## Task instructions
The records that follow are to be given again exactly, with their pictures omitted.

Stored items:
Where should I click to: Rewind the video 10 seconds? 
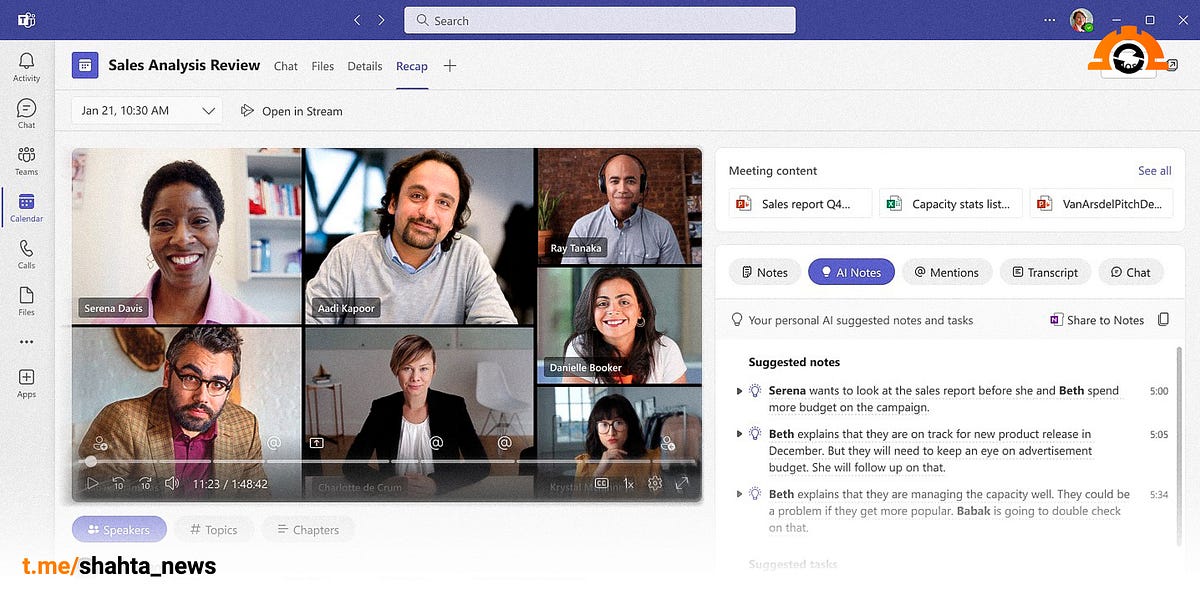click(x=118, y=482)
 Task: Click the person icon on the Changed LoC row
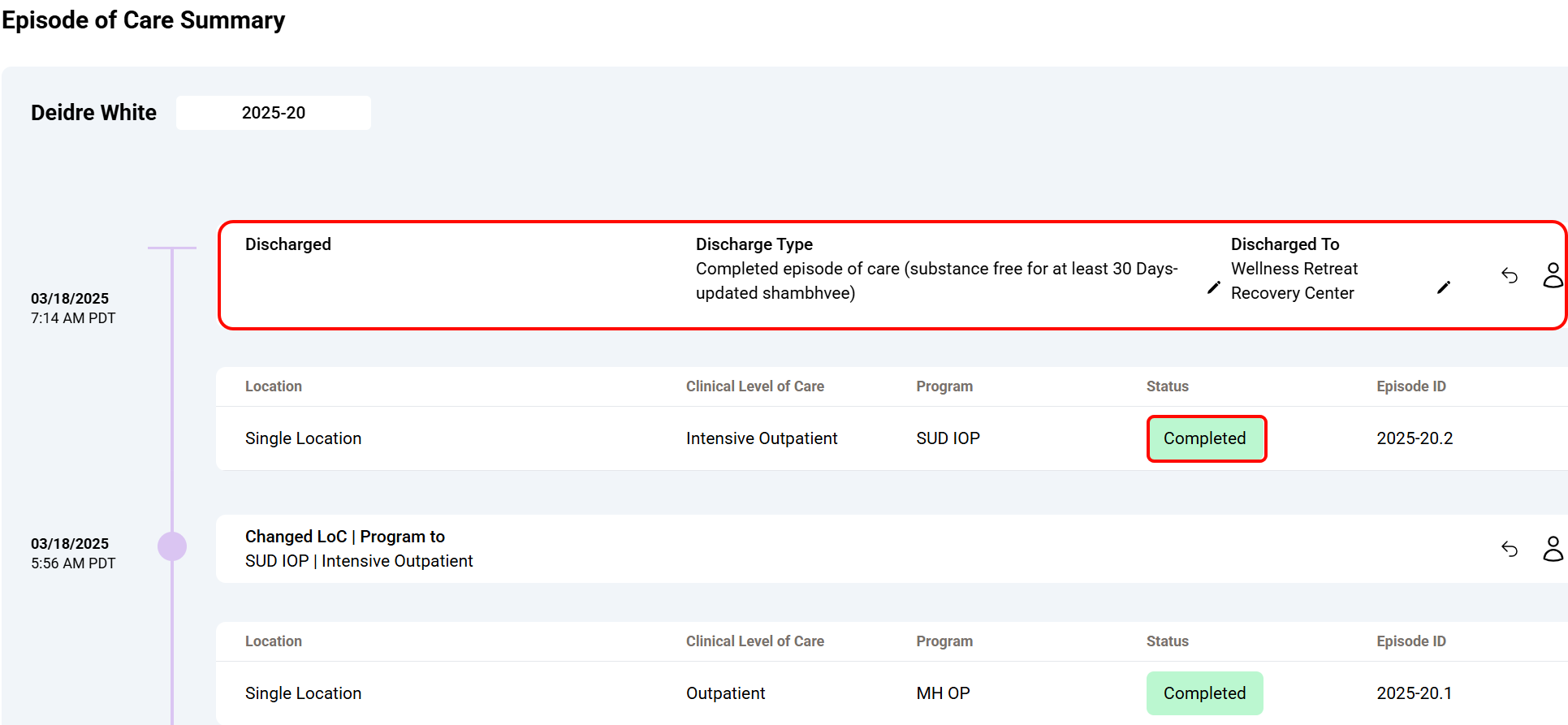click(1552, 549)
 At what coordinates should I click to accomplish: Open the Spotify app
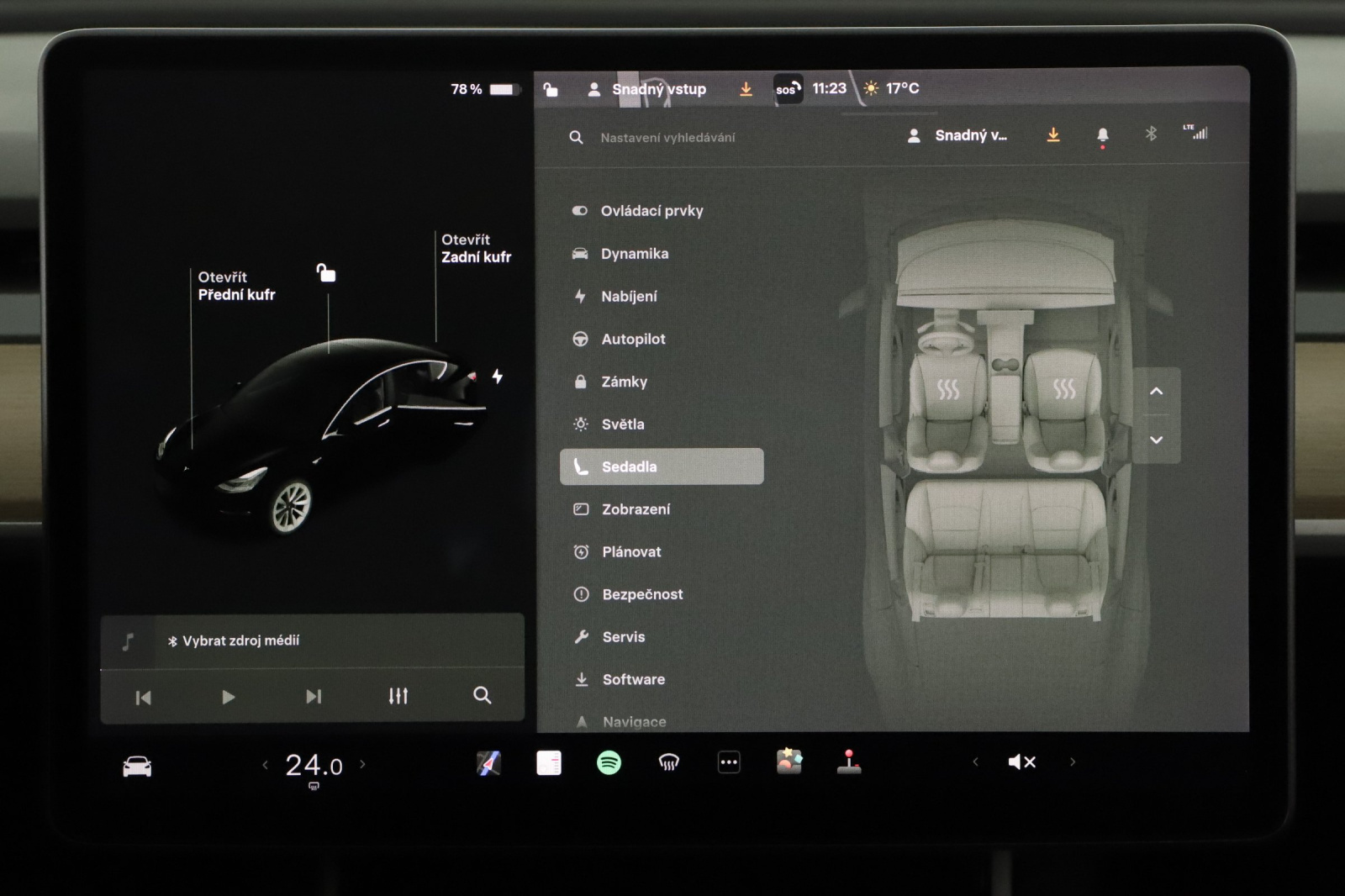coord(609,763)
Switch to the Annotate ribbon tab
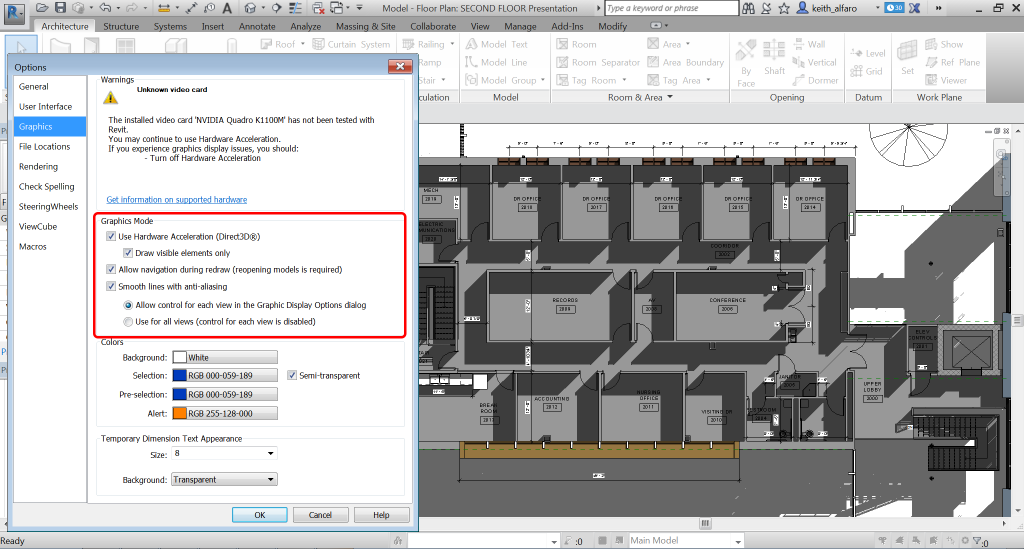The height and width of the screenshot is (549, 1024). tap(259, 27)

## Expected answer
Where should I click to: Rewind the video 10 seconds? 
click(x=118, y=482)
 Task: Click the person icon on the Changed LoC row
click(1552, 549)
 At what coordinates should I click to accomplish: Open the Spotify app
coord(609,763)
Switch to the Annotate ribbon tab
The height and width of the screenshot is (549, 1024). tap(259, 27)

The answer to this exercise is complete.